━━━━━ DOCUMENT EXTRACT

# what am i doing wrong



## gsehnter-bloms (Dec 16, 2007)

Hey guys i went out today and i sat for about an hour and didnt see anything. I started out with some jackrabbit distress and did that for a while and then i howled and didnt hear or see anything. I was hunting about a half mile or farther away from my neighbors house and they have a gutpile out on the side of a coulee hill and their house is on the edge of the coulee. They have seen coyotes out there pretty much everynite, but they shot one 2 days ago in the moonlight so i no their around there. Theres tracks everywher out there, am i calling wrong? Even though i didnt see anything im pretty sure that there was one about 50 yards from me because when i walked out i followed my same path as when i walked in and there was a days old tracks there with a little bit of snow over them when i walked in and when i walked out there was fresh tracks that went by. Any help on what i should do calling or anything would be nice.
Thanks.


----------



## Kelly Hannan (Jan 9, 2007)

watch the wind, maybe it got downwind and busted you. or you just didn't see it and it walked off. Keep trying, try a different spot and call, maybe you will score next time.


----------



## YoteSlapper (Mar 12, 2007)

Hard to say what you did wrong... Maybe you didn't do anything wrong...

Lots of tracks likely mean lots of eyes. Maybe they saw you before you saw them. I believe we all call in a lot of critters that we never see. Just need to keep at it.

Continue to read through the post on this site. Many good tips on how to become more successful. Too many to list.

Good luck.

YoteSlapper


----------



## Bloodyblinddoors (Oct 25, 2006)

━━━━━━━━━━
━━━━━ PROVIDED MATERIAL

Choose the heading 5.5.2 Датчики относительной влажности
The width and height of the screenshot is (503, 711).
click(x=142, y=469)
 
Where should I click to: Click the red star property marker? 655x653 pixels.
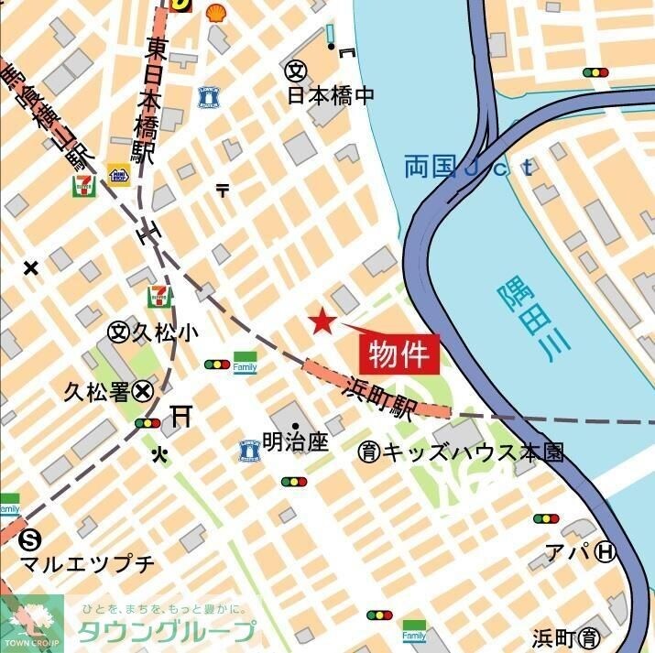pyautogui.click(x=322, y=321)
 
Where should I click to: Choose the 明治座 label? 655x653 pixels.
pyautogui.click(x=295, y=442)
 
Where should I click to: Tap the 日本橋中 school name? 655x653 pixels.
pyautogui.click(x=331, y=95)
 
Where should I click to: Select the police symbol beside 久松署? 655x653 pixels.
pyautogui.click(x=142, y=392)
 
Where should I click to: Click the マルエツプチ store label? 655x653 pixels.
pyautogui.click(x=88, y=563)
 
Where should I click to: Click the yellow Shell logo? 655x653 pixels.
pyautogui.click(x=216, y=11)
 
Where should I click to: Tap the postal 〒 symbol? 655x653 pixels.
pyautogui.click(x=223, y=190)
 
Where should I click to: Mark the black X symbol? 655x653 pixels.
pyautogui.click(x=31, y=268)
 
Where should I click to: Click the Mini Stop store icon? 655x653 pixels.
pyautogui.click(x=118, y=174)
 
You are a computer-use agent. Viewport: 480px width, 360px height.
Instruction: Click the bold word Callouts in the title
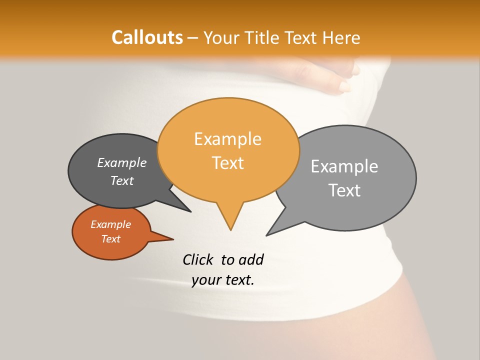(x=147, y=38)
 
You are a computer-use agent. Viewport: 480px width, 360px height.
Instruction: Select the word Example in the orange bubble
(x=228, y=139)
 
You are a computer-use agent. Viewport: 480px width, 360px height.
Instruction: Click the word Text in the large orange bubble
(x=228, y=163)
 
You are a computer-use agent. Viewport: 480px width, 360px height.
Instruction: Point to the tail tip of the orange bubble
(x=230, y=229)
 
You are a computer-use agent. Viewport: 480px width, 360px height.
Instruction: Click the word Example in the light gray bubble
(x=344, y=166)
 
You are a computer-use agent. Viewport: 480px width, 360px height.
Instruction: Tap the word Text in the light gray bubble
(x=344, y=190)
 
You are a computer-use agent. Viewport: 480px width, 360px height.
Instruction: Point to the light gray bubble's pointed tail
(x=268, y=234)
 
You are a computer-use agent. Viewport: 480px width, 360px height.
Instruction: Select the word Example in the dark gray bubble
(x=122, y=162)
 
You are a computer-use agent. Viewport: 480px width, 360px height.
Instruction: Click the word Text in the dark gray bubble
(x=122, y=180)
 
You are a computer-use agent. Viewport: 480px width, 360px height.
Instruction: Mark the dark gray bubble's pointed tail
(x=190, y=211)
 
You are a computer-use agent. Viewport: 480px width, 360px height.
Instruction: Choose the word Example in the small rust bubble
(x=110, y=224)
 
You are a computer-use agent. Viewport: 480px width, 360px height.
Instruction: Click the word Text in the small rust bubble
(x=110, y=239)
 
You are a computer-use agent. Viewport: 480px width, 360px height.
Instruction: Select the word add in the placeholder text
(x=250, y=260)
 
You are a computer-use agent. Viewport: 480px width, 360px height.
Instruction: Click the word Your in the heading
(x=222, y=38)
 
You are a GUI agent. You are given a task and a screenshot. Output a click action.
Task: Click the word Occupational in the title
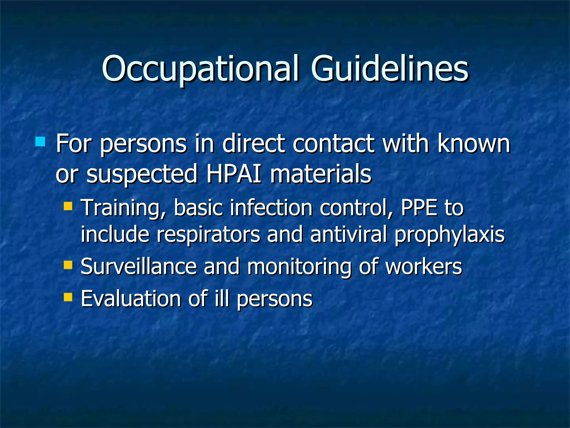[x=200, y=69]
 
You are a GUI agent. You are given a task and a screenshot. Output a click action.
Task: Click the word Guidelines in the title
[x=390, y=69]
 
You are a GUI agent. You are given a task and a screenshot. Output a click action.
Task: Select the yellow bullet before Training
[x=68, y=206]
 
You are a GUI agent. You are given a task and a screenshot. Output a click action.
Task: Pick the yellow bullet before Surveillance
[x=68, y=265]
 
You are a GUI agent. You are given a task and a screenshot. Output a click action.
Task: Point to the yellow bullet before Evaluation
[x=68, y=297]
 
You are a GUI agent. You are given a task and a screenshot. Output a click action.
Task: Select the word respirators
[x=208, y=235]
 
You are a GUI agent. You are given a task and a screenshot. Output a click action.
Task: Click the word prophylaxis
[x=449, y=235]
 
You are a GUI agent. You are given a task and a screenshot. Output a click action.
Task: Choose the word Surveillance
[x=139, y=266]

━━━━━━━━━━

PROBLEM SET ▸
- a) Which usernames appear as post headings in the coyote calling thread? List every one.
- b) In the coyote calling thread, copy the passage from "## YoteSlapper (Mar" to "keep at it.", swapping "tracks" for "footprints".

RESULTS OF THE TASKS ▸
- a)
- gsehnter-bloms
- Kelly Hannan
- YoteSlapper
- Bloodyblinddoors

- b)
## YoteSlapper (Mar 12, 2007)

Hard to say what you did wrong... Maybe you didn't do anything wrong...

Lots of footprints likely mean lots of eyes. Maybe they saw you before you saw them. I believe we all call in a lot of critters that we never see. Just need to keep at it.